This archive report was first published on 24 June 2020.
On June 24, 2020, Kenya's National Treasury proposed measures to increase transparency in private equity firms and venture capitalists, bringing them under the Capital Markets Authority's scrutiny.
The proposal, announced by Cabinet Secretary Ukur Yatani in the 2020/2021 Budget Statement, aims to amend the CMA Act to subject private equity firms and venture capitalists that mobilize resources from public funds, particularly pension schemes, to CMA regulation.
Private equity firms have raised concerns that the proposed regulation would amount to 'overregulation,' given that pension schemes are already regulated by the Retirements Benefits Authority (RBA). 'If the proposal is passed, PE firms will not have the incentive to raise funds locally from pension schemes,' said Eva Warigia, EAVCA executive director.
Kenya has allowed private equity firms to fundraise from pension schemes after amending the RBA Act, allowing schemes to invest up to 10% of their assets in the firms.
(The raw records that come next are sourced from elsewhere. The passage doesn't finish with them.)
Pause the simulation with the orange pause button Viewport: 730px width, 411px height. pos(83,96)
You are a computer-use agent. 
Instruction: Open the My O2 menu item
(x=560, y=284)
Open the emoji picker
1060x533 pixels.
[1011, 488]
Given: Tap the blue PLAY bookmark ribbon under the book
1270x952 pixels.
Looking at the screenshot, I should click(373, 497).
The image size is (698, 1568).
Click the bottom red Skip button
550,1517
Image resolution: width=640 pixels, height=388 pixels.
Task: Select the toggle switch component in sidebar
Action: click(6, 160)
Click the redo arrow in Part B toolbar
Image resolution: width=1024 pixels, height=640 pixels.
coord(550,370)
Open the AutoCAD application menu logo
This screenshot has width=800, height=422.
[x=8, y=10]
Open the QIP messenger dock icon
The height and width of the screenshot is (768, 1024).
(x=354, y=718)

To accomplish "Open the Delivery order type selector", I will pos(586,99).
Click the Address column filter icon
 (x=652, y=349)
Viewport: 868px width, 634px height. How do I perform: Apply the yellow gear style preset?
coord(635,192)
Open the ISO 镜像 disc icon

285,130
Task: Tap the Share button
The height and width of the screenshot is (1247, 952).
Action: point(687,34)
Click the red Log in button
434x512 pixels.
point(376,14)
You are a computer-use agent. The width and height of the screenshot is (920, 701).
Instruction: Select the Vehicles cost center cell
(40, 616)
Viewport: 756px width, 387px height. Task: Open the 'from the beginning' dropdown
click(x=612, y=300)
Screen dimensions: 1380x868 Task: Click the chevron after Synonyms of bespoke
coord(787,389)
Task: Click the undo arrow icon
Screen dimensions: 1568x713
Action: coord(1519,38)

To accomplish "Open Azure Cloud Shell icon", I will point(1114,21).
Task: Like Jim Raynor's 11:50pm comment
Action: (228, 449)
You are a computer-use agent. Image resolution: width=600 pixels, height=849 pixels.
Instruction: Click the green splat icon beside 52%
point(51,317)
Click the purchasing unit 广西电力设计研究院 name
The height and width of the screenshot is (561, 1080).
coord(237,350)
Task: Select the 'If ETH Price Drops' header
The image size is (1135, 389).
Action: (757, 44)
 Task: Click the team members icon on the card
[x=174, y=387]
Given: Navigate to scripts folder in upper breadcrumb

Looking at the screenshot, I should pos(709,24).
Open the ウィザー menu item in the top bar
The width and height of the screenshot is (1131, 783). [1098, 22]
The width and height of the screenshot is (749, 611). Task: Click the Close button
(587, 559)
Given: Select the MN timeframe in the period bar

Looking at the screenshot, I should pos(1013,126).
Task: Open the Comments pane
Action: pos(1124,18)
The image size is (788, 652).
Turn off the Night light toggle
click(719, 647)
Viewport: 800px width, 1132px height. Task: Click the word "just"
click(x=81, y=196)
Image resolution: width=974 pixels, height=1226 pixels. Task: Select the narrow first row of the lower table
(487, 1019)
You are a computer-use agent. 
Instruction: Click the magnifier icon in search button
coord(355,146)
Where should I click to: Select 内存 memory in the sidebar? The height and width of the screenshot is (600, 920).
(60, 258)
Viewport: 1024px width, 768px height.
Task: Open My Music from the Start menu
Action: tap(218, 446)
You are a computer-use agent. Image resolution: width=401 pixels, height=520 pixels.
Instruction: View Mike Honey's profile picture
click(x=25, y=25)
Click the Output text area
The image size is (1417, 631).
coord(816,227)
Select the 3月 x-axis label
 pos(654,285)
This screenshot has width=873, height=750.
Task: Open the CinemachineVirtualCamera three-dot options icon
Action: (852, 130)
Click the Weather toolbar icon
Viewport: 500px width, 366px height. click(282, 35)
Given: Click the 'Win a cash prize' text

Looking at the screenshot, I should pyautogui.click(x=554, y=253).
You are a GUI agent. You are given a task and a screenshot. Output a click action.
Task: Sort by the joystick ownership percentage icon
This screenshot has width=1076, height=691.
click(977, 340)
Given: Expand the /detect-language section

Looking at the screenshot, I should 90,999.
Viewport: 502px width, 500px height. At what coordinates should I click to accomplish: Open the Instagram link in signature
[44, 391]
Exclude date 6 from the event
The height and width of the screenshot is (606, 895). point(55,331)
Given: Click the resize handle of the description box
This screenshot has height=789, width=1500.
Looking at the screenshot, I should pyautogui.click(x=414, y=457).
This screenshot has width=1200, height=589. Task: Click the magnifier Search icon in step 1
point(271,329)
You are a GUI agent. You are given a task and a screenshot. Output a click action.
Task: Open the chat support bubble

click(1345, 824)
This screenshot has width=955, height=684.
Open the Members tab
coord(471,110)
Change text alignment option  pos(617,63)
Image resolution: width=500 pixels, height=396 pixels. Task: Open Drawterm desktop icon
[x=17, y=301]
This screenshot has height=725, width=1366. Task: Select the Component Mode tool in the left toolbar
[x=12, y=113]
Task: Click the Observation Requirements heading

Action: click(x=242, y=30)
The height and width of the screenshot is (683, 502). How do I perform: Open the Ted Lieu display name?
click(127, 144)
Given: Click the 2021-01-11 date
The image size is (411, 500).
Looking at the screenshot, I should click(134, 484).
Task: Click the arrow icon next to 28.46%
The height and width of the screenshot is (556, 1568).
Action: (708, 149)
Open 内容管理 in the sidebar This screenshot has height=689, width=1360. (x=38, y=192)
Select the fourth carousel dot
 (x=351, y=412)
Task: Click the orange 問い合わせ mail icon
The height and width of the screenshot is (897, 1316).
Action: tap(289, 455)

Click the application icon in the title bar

In 2018, pension funds invested $48.9 million in private equity firms, representing a 12% growth from 2017.
According to a report by KPMG and EAVCA, between 2007 and 2018, approximately $33.1 billion was earmarked for Africa, with $3.3 billion coming to East Africa. In 2017 and 2018, private equity firms invested $1.4 billion across 84 deals in East Africa, with $1.2 billion invested in Kenya.